Le dichiarazioni del presidente in risposta alle polemiche:
Intanto il presidente Fabio Rosin, attraverso una lettera, ha ribadito che "tutte le pratiche relative all’iscrizione al campionato di Eccellenza sono state regolarmente completate. In un contesto normale non dovrebbe trattarsi di una notizia, ma alla luce del clima mediatico che ci circonda, ritengo opportuno ribadirlo con chiarezza".
"Siamo presenti, determinati e orientati al futuro. Quella dell’iscrizione è stata una scelta d’amore, l’ennesima dimostrazione di impegno da parte di questa dirigenza. Un gesto tutt’altro che scontato, soprattutto se si considerano le continue critiche strumentali, gli attacchi infondati e le narrazioni fantasiose che da tempo tentano di screditare il nostro operato. In tutto questo, è mancata una parola di sostegno o di riconoscimento per il lavoro portato avanti con dedizione".
"Nonostante le difficoltà - prosegue Rosin nella sua dichiarazione ufficiale - la prima squadra ha raggiunto una salvezza più che dignitosa, mentre la formazione Juniores ha chiuso il campionato nelle prime tre posizioni. Un risultato importante, che può rappresentare un nuovo punto di partenza per il nostro settore giovanile.
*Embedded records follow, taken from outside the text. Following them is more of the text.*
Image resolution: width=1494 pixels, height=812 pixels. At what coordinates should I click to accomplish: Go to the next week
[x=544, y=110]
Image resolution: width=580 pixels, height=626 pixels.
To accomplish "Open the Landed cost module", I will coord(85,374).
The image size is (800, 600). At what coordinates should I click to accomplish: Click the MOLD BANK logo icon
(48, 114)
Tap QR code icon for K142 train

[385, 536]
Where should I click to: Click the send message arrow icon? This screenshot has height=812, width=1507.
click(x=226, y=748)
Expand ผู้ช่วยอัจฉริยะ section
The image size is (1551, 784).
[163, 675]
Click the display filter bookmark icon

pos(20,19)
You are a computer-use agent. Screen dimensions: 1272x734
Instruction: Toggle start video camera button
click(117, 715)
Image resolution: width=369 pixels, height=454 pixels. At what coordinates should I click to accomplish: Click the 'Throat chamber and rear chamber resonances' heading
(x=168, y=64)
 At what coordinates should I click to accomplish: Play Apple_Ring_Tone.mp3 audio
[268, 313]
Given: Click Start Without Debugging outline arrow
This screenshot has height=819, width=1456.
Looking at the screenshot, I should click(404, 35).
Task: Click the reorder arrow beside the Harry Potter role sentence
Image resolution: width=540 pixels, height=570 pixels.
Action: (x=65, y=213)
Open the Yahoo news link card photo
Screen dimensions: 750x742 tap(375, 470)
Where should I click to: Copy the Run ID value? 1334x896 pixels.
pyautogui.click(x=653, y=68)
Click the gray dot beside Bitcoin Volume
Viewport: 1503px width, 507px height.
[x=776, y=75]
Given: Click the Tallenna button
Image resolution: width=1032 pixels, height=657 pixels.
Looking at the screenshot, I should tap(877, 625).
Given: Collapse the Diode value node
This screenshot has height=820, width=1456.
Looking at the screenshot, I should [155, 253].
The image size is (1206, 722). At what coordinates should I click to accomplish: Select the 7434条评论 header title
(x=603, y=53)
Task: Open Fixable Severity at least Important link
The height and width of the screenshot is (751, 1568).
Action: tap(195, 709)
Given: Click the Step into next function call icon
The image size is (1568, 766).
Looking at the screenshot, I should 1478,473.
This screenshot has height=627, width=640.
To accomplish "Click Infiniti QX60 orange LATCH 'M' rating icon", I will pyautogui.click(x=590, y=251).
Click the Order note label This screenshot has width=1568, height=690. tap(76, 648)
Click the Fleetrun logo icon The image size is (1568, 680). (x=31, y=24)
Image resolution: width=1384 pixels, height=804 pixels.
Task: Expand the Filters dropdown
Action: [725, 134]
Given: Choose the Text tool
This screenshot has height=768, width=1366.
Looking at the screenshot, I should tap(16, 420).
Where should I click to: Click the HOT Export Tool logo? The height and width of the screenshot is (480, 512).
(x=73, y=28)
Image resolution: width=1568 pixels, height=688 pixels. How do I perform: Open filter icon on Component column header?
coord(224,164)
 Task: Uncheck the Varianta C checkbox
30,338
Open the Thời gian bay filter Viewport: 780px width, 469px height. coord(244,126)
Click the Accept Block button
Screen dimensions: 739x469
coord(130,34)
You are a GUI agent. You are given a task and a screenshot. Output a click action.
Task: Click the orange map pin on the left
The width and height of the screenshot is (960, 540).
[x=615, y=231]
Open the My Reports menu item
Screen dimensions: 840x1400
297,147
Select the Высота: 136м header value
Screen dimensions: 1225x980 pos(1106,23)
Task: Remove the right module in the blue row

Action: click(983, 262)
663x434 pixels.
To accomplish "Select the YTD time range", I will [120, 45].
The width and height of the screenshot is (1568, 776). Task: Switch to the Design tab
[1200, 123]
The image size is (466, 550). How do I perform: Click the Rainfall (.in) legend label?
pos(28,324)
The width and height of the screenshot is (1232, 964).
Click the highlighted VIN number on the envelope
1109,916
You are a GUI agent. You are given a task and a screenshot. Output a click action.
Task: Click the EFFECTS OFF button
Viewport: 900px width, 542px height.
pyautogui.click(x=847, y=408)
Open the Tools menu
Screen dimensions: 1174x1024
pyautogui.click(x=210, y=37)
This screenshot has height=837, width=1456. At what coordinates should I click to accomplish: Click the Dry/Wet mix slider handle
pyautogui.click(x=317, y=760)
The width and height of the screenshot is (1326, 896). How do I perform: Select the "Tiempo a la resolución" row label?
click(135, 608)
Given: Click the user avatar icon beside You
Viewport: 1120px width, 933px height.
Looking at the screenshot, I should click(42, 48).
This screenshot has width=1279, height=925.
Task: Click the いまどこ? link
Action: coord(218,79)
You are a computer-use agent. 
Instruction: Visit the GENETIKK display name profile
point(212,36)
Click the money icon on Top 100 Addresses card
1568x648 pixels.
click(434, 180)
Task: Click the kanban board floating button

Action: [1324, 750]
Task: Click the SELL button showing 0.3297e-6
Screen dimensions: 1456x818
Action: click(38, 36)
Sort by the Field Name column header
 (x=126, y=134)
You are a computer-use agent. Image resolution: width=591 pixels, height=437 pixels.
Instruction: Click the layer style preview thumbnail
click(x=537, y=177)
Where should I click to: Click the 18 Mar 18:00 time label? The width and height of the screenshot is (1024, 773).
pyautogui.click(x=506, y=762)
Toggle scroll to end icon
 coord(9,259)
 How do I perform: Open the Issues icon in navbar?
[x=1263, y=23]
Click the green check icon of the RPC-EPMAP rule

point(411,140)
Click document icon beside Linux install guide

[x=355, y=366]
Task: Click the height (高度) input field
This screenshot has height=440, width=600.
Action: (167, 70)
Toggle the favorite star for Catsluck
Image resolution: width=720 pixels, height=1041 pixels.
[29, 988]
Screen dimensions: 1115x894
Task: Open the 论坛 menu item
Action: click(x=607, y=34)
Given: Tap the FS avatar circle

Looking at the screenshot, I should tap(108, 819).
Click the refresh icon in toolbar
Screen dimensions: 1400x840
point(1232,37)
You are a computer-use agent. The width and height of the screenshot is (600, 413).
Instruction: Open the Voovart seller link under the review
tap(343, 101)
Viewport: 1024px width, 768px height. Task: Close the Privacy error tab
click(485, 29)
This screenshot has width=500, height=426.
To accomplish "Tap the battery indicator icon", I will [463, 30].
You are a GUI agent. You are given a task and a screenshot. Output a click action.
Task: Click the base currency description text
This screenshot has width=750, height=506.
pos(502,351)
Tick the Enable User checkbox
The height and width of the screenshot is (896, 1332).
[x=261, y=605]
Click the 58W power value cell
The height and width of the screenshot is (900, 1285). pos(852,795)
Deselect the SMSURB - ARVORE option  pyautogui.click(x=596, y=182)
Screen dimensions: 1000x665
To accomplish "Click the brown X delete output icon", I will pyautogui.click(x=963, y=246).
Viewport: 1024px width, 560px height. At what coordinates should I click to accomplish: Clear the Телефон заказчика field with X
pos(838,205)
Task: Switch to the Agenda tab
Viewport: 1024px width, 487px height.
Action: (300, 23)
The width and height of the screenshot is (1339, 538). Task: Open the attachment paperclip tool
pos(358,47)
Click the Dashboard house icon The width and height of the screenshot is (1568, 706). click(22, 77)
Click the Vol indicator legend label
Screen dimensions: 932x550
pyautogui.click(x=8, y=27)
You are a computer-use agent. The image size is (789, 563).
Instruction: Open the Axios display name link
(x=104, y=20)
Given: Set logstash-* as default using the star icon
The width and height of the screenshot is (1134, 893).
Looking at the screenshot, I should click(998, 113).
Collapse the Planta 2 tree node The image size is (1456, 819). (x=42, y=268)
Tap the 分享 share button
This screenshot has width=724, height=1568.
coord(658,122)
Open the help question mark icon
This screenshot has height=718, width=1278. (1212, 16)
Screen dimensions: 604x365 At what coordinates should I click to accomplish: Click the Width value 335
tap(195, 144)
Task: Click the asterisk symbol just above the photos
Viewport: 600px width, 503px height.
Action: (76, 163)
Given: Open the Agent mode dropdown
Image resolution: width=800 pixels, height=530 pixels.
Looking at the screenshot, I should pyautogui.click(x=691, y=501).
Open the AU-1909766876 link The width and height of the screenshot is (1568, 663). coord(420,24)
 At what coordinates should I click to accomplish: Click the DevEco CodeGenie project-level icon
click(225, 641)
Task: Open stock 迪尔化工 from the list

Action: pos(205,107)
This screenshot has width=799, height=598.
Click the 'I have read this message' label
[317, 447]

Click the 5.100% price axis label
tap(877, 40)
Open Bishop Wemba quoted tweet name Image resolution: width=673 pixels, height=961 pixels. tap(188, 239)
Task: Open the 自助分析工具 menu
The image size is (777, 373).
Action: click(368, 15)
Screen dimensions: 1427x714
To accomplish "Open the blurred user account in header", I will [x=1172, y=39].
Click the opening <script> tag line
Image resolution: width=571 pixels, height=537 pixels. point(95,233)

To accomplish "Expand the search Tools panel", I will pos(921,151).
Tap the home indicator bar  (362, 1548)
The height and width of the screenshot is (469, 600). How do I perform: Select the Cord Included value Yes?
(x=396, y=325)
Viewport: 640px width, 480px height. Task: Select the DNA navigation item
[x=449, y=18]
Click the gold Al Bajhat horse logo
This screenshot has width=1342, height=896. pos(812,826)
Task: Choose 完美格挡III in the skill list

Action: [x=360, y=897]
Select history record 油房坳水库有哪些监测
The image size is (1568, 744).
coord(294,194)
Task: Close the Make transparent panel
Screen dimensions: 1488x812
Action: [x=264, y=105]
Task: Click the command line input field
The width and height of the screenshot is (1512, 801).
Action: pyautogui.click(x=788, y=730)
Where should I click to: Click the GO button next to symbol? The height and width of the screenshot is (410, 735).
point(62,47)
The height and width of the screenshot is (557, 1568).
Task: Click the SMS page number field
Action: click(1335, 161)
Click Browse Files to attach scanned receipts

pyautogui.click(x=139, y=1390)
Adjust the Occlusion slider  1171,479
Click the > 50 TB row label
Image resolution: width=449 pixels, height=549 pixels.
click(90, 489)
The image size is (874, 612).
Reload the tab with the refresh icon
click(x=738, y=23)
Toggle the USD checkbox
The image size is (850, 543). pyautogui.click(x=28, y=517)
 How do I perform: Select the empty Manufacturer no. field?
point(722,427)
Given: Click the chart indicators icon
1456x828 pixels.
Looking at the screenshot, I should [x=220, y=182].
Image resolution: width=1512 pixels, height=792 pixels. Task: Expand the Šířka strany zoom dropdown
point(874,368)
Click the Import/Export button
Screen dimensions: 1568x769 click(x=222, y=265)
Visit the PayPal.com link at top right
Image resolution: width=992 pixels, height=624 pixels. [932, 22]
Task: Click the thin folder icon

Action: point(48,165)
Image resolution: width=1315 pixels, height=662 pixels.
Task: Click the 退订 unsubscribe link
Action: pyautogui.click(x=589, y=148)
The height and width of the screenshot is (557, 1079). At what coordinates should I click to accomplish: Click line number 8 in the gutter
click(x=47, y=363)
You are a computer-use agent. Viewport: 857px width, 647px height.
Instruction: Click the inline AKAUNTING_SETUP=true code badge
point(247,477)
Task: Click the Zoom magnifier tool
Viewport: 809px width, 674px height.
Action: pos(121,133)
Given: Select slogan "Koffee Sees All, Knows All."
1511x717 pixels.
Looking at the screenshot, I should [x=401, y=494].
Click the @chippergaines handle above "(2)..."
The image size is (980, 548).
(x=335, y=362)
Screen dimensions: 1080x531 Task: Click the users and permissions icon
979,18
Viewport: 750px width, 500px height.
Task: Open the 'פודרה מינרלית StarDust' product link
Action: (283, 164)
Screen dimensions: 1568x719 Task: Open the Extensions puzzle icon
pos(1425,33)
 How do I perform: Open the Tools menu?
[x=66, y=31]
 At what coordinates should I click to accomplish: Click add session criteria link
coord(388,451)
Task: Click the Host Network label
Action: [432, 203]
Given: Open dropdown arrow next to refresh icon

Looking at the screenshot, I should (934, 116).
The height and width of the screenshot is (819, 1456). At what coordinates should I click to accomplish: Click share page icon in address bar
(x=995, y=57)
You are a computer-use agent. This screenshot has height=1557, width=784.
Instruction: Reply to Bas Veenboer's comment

È da qui che vogliamo ripartire, offrendo ai nostri ragazzi un percorso di crescita educativa e sportiva, nel solco di quanto costruito finora".
"È giunto il momento che qualcuno riconosca il valore di questi risultati, invece di alimentare un clima negativo che genera insicurezze tra le famiglie e tra quei giovani che hanno sempre rappresentato la nostra squadra con onore e serietà. Ogni volta che si attacca il Giorgione, si dimentica che si colpiscono anche educatori, famiglie, volontari: persone che ogni giorno si impegnano con passione per far vivere questo progetto".
"Non c’è spazio per cattiverie gratuite, spesso dettate da interessi personali o di parte. Fuori dai confini di Castelfranco, il nostro lavoro è stato riconosciuto e valorizzato. Abbiamo sempre scelto di credere nel Giorgione e in questa maglia, per la nostra gente. Il rispetto non si pretende: si dimostra, con la presenza, con l’impegno, con la volontà concreta di costruire un
futuro migliore".
Conclude Rosin nella lettera: "Il nostro messaggio è chiaro: chi si riconosce nei valori del progetto Giorgione può contribuire a farlo crescere, in modo trasparente e coerente con la nostra storia. Tutto il resto – le polemiche, le voci infondate, le ambizioni personali – appartiene a un piano che non serve né onora il Giorgione 1911".